Thank you everyone. That's really good advice @DaisyChainsandSunnyDays and I'm so sorry you're going through similar. I'll have a read of your thread and I really hope you're getting the support you need too.
@Arole I am definitely leaving. I just need to try and hang onto my sanity in the meantime. I stayed at my mum's last night and was a mess when I got there, just broke down as soon as I saw her. On the drive up I felt like I was on the verge of a panic attack and almost like my brain kept freezing, like it was overloaded from having too many tabs open and just shutting down. Then I'd snap back to reality after a few seconds and panic some more because I was on the motorway.
@JellyWellyBoots that all sounds awful, I hope you're away from him now? Mine has done a few similar things, I actually found out by accident the other day that he's been spending huge amounts of joint money on tech items to apparently re-sell for profit on Ebay. Apparently he didn't see an issue with doing this when we're on the verge of separation and didn't tell me because he didn't think I'd be interested (!).
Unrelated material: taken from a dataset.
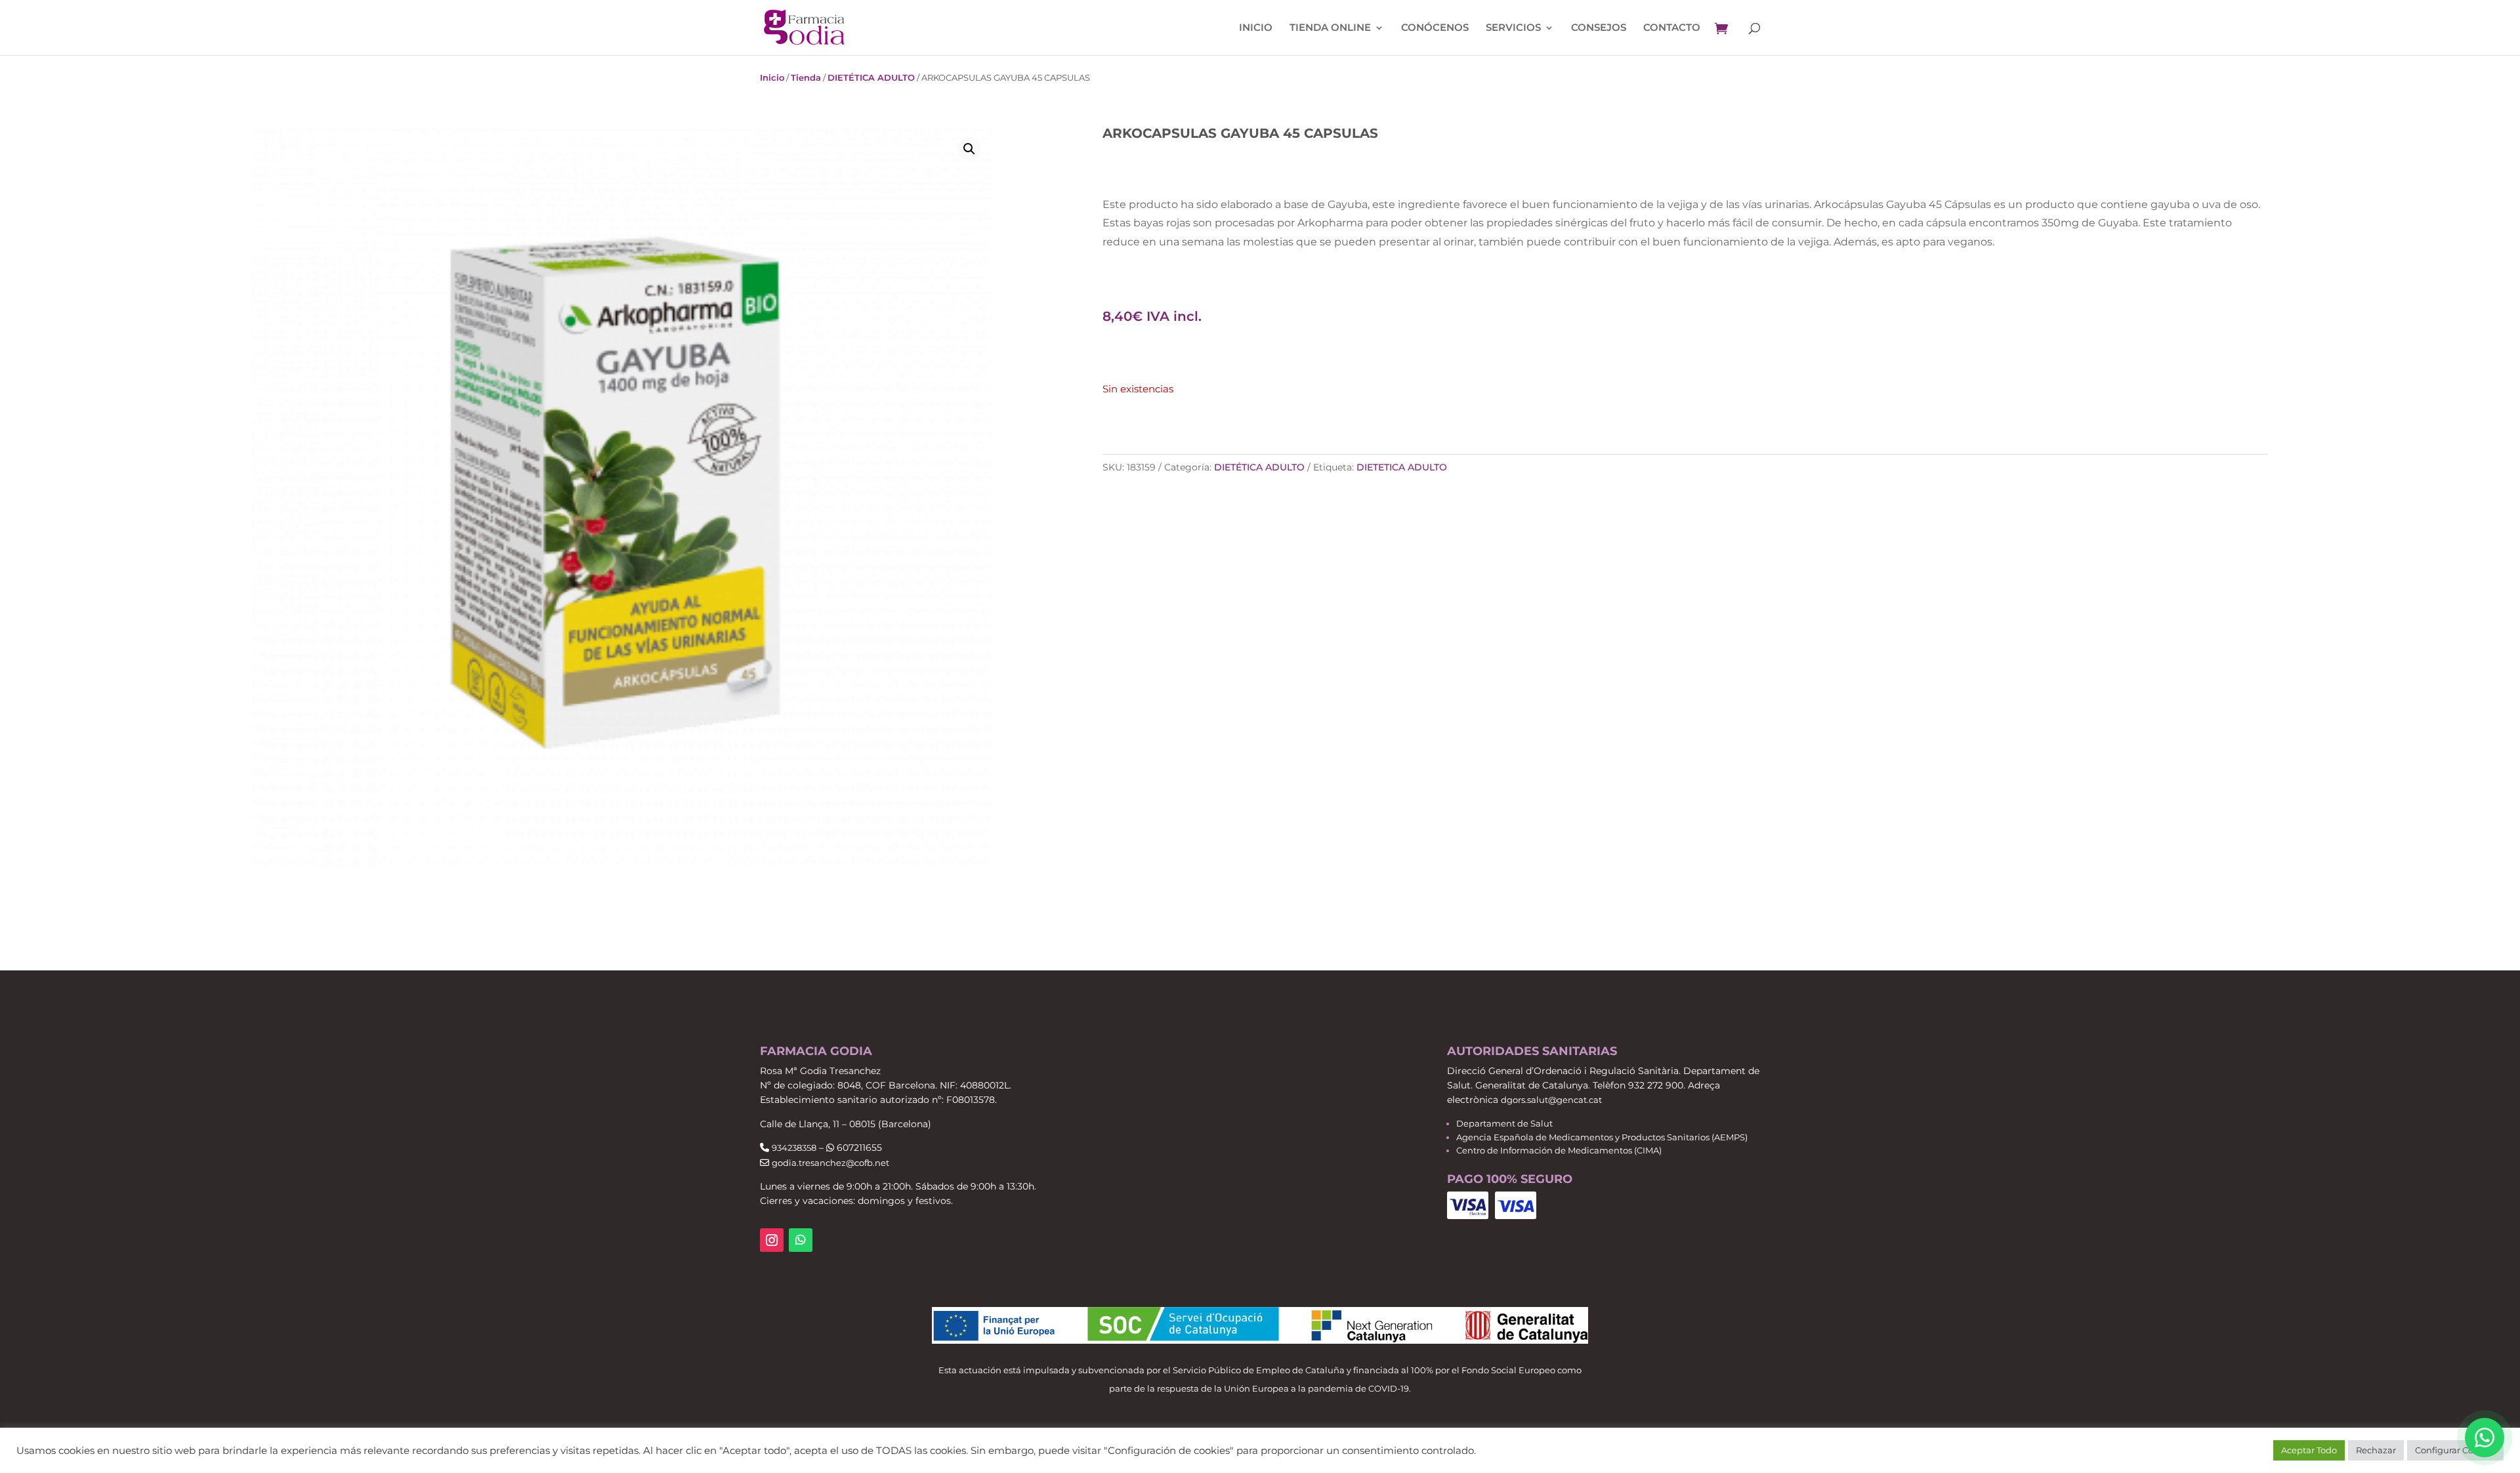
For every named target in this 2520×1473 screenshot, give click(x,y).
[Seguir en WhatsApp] (800, 1240)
He's also taken my car keys off me as punishment because he didn't like the way I'd spoken to him, meaning I couldn't take DD to an activity she had booked. Snatched my phone/book out of my hand and thrown them out of my reach for disobeying him. Any slight annoyance or criticism from me would result in either yelling or days of silent treatment from him, or both. He's tried to convince me (and succeeded at times) that I have a number of different mental health conditions that are the cause of all our problems according to him. He's an expert at twisting everything around on me, so if I ever tried to discuss anything or raise any issues, somehow the conversation would always end up with me crying and begging for forgiveness and promising to change, and whatever issue I'd wanted to raise in the first place would either be forgotten or completely overshadowed by how awful I was.
Our car got written off last year and he flat out refused to let me buy a new one, even though we got an insurance payout, telling me I was selfish and entitled for wanting one. So I had several months of being stuck on maternity leave with 3 kids and no car, not being able to visit family and friends or take them any further than the local park. The only reason I have a car now is because my dad saw how miserable it was making me and bought me one, off his own back and with his own money.
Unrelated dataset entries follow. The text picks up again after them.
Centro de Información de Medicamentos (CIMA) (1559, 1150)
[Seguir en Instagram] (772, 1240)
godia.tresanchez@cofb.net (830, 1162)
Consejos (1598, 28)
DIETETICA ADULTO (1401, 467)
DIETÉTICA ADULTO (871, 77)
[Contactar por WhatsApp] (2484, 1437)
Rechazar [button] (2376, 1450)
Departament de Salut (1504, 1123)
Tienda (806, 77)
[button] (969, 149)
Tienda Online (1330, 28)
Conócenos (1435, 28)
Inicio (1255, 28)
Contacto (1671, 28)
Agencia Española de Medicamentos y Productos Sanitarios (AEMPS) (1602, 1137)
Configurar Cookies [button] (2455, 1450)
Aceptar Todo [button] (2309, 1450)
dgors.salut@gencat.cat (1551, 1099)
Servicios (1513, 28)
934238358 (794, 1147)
He's yelled at me so many times for being ill or when I was struggling with post partum/cluster feeding with the babies when they were tiny. He's thrown water over me while I lay in bed ill. And the incident which made me call the police which was dragging me out of bed and down the stairs because I was too ill to get up and look after the kids (tooth abscess infection that had spread to my bloodstream so really fucking ill and painful), covering me in bruises and giving me a shoulder injury that I still have now. And that's not even all of it. He's been awful to the kids at times too, especially DD.
It sounds so terrible written down like that, but I think what's making my brain feel like it's about to short circuit is the fact that, in between those incidents, he would worship the ground I walk on, telling me how lucky he is, how beautiful I am, doing nice things for me, being jolly and happy and great fun with the kids. It's just so difficult to wrap my head around, even though I see it for what it is now. And there's an extra layer of confusion added by him telling me that I'm crazy and the abusive one, that he's not a gaslighter, I'm just in denial about needing help and can't face reality.
I feel like I've stayed really strong in the face of all this for so long, but now my mental health is starting to crumble.